Please copy the rows word for word, starting with the first one and ending with the line that contains "I will 814,32.", including both.

**Word and element pointing rows**
####

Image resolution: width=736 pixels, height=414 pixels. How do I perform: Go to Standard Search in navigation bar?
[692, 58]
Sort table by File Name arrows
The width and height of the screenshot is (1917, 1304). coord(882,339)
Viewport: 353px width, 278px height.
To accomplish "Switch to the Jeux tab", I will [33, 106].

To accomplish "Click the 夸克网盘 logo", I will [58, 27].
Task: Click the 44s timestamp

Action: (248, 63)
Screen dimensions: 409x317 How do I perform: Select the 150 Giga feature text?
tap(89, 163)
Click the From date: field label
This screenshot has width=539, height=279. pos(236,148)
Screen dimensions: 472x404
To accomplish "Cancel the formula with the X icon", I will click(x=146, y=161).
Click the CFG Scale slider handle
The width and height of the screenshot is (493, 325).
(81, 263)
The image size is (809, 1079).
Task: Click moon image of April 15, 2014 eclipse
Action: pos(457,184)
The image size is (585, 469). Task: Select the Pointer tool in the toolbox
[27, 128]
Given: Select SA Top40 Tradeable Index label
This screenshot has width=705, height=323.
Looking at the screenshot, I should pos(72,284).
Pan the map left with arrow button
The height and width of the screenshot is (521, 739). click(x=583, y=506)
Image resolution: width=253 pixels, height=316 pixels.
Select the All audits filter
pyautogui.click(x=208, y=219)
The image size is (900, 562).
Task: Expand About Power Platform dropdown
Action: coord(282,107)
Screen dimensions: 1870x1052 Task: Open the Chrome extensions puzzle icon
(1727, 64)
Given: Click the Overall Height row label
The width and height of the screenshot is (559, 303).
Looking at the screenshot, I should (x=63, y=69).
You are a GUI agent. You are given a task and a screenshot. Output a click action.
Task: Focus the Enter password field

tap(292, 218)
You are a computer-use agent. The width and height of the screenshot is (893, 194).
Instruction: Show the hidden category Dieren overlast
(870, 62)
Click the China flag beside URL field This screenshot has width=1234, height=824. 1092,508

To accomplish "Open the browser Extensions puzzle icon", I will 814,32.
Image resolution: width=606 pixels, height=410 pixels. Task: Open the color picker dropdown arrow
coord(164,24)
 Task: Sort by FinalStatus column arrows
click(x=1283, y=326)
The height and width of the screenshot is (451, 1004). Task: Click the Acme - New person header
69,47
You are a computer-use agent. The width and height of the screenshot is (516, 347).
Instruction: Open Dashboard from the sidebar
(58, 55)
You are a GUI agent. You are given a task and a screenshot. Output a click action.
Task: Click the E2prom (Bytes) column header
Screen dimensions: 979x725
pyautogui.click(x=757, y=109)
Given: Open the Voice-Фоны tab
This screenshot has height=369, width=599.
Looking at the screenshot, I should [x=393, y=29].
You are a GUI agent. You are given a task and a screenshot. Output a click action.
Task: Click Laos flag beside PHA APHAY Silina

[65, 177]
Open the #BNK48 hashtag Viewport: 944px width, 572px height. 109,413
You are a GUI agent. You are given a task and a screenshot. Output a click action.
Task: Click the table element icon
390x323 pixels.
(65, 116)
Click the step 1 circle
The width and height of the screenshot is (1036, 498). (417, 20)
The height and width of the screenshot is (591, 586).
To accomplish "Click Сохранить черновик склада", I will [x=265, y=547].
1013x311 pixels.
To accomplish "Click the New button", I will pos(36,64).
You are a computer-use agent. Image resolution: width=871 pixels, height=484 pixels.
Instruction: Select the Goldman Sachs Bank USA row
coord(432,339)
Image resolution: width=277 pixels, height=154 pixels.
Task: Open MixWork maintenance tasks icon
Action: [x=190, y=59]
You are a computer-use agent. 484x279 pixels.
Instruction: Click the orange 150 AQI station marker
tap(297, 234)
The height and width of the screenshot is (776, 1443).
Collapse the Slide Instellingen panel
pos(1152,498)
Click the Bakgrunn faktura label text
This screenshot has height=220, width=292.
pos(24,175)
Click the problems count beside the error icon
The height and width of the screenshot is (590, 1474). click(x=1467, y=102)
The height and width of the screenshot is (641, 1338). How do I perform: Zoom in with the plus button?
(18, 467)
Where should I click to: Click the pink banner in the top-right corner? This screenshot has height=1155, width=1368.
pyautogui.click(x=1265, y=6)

####

**Expected answer**
Image resolution: width=736 pixels, height=414 pixels. How do I perform: Go to Standard Search in navigation bar?
[692, 58]
Sort table by File Name arrows
The width and height of the screenshot is (1917, 1304). coord(882,339)
Viewport: 353px width, 278px height.
To accomplish "Switch to the Jeux tab", I will [33, 106].

To accomplish "Click the 夸克网盘 logo", I will [58, 27].
Task: Click the 44s timestamp

Action: (248, 63)
Screen dimensions: 409x317 How do I perform: Select the 150 Giga feature text?
tap(89, 163)
Click the From date: field label
This screenshot has width=539, height=279. pos(236,148)
Screen dimensions: 472x404
To accomplish "Cancel the formula with the X icon", I will click(x=146, y=161).
Click the CFG Scale slider handle
The width and height of the screenshot is (493, 325).
(81, 263)
The image size is (809, 1079).
Task: Click moon image of April 15, 2014 eclipse
Action: pos(457,184)
The image size is (585, 469). Task: Select the Pointer tool in the toolbox
[27, 128]
Given: Select SA Top40 Tradeable Index label
This screenshot has width=705, height=323.
Looking at the screenshot, I should pos(72,284).
Pan the map left with arrow button
The height and width of the screenshot is (521, 739). click(x=583, y=506)
Image resolution: width=253 pixels, height=316 pixels.
Select the All audits filter
pyautogui.click(x=208, y=219)
The image size is (900, 562).
Task: Expand About Power Platform dropdown
Action: coord(282,107)
Screen dimensions: 1870x1052 Task: Open the Chrome extensions puzzle icon
(1727, 64)
Given: Click the Overall Height row label
The width and height of the screenshot is (559, 303).
Looking at the screenshot, I should (x=63, y=69).
You are a GUI agent. You are given a task and a screenshot. Output a click action.
Task: Focus the Enter password field

tap(292, 218)
You are a computer-use agent. The width and height of the screenshot is (893, 194).
Instruction: Show the hidden category Dieren overlast
(870, 62)
Click the China flag beside URL field This screenshot has width=1234, height=824. 1092,508

To accomplish "Open the browser Extensions puzzle icon", I will 814,32.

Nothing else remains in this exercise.